I am on my most agreeable behaviour and promise to look into all of this for him, whilst mentally composing the letter to follow: 

"Unfortunately, the bosses at the top have refused to pay for this exotic service but you are on the 18 month long waiting NHS version for adult ADHD assessment and here's the number for the people holding you back. Contact them every month to check your position in the queue. "

I was not prepared to get in his bad books and I have learnt not to argue with Millenials. They know everything. 


Patient 4: Gen Z.

Next up is a young man looking all fresh and tight in a crispy new shirt and tie with his skinny trousers, heralded by the scent of his perfume. He's got his phone in his hand and tells me about his new important job in Tech, by way of explanation for the very important call that he may need to take mid- consultation. 
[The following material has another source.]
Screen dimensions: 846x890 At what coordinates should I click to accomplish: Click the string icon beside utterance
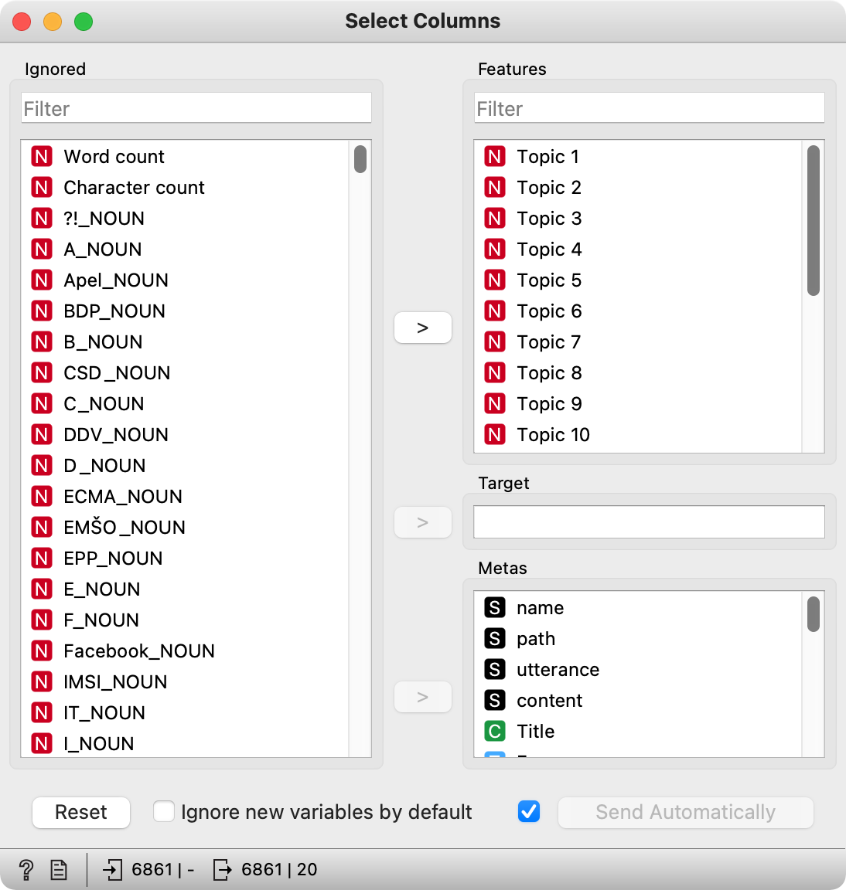pos(495,670)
He looks so young! I am impressed. I still have to remind myself that people born in 2001 are bona-fide adults. 

"So what it is, is.. my girlfriend sent me this Snapchat message saying she needs some space."

I wait for the punchline. He sits tapping his feet.

"The thing is, I'm not sure what she means by that and it's causing me a lot of anxiety. "

I ask  "Have you spoken to her about it. "

"Well we've chatted about general stuff.  But we've not hung out for a couple of weeks cos she's like busy with work and stuff. My mum said to see if she's okay but she's done this Tiktok video with her mates last weekend so I know she's alright. Must be her new job. She's just got a new job and it's been a bit stressful, I think."

Followed by more details about how they were both stressed with working long hours 9-5 through the week, and how his mum identified symptoms of anxiety in him as she suffers the same. 

He lets it all out and finally comes to a resolution that he will go and see her. All by himself! I was so proud of him, I almost gave him a sticker!